What you are asked to do: In the records below, the line containing "Open 违规列表 menu item" marks the start. Copy that line and everything after it exactly, through the last line.

== Exercise data ==

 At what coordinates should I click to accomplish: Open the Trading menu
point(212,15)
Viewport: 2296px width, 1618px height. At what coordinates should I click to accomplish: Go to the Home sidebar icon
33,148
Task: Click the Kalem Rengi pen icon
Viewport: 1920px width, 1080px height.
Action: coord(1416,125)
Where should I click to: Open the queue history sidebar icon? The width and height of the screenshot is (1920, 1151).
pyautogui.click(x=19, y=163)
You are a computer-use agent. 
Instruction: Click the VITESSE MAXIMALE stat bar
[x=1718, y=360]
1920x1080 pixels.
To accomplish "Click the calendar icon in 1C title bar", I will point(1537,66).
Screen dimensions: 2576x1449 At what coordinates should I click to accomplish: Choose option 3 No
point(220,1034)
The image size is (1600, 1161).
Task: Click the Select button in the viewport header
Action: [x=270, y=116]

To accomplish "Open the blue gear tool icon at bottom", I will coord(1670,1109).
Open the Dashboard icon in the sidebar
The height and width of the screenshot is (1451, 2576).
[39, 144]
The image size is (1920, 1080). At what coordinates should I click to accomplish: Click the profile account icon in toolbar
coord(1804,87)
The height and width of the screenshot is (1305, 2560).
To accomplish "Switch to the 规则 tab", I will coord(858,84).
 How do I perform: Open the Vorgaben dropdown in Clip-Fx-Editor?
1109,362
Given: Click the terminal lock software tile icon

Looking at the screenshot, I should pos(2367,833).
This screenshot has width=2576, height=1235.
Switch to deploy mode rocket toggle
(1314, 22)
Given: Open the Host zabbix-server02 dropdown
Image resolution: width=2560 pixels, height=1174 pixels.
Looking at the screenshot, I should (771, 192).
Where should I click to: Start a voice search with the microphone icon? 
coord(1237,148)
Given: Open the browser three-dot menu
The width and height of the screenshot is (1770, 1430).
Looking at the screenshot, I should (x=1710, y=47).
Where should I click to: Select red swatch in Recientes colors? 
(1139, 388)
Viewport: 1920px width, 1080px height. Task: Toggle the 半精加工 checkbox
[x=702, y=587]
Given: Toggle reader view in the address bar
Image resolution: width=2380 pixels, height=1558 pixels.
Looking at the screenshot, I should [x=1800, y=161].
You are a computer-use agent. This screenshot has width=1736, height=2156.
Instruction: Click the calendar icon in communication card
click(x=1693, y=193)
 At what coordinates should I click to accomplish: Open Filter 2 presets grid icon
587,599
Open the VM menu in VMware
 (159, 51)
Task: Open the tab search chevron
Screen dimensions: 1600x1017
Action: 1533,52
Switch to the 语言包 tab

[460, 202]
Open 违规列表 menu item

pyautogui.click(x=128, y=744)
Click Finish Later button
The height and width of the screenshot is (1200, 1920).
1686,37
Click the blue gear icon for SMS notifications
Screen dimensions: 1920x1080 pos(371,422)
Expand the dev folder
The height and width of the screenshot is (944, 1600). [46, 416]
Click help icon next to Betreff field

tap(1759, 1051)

===

Result:
Open 违规列表 menu item

pyautogui.click(x=128, y=744)
Click Finish Later button
The height and width of the screenshot is (1200, 1920).
1686,37
Click the blue gear icon for SMS notifications
Screen dimensions: 1920x1080 pos(371,422)
Expand the dev folder
The height and width of the screenshot is (944, 1600). [46, 416]
Click help icon next to Betreff field

tap(1759, 1051)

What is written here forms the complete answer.